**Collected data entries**
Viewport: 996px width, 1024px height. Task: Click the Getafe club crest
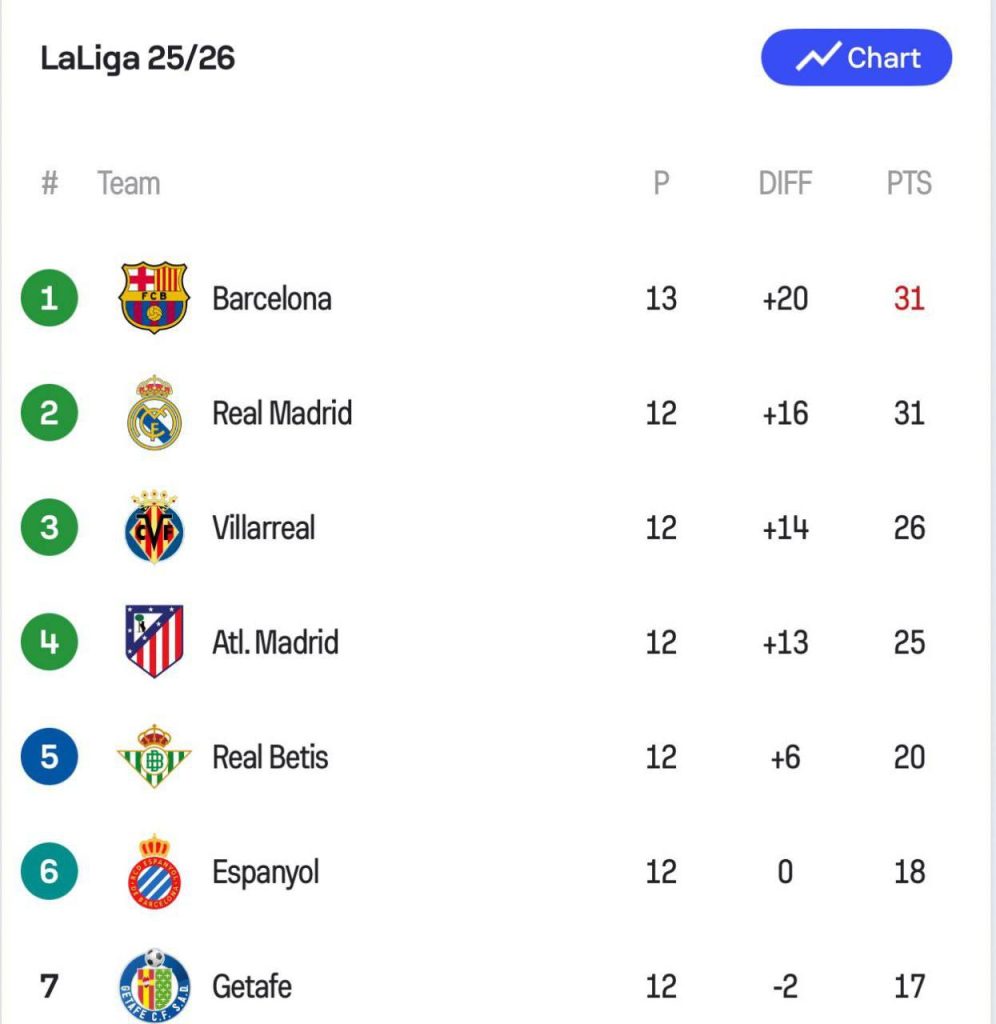tap(153, 985)
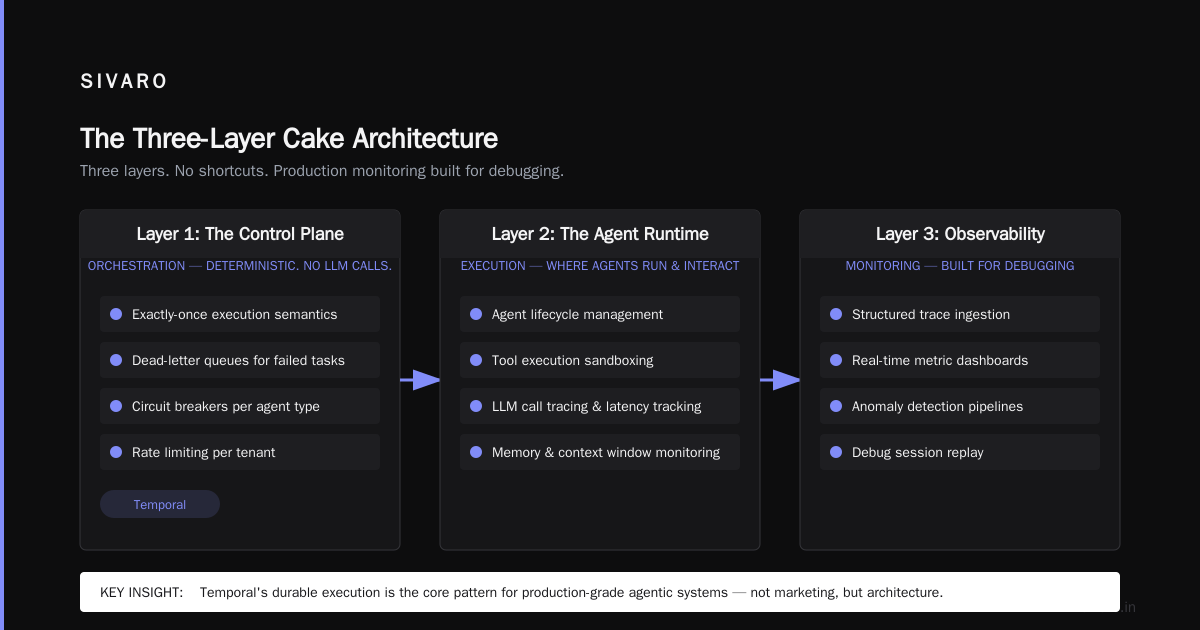Image resolution: width=1200 pixels, height=630 pixels.
Task: Click the Circuit breakers per agent type item
Action: (240, 406)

**Task to carry out**
None of the pictures belongs in the answer, but all the entries must be repeated exactly.

**The answer**
Viewport: 996px width, 1024px height. Task: Click the Getafe club crest
tap(153, 985)
Image resolution: width=1200 pixels, height=630 pixels.
Task: Click the Circuit breakers per agent type item
Action: (240, 406)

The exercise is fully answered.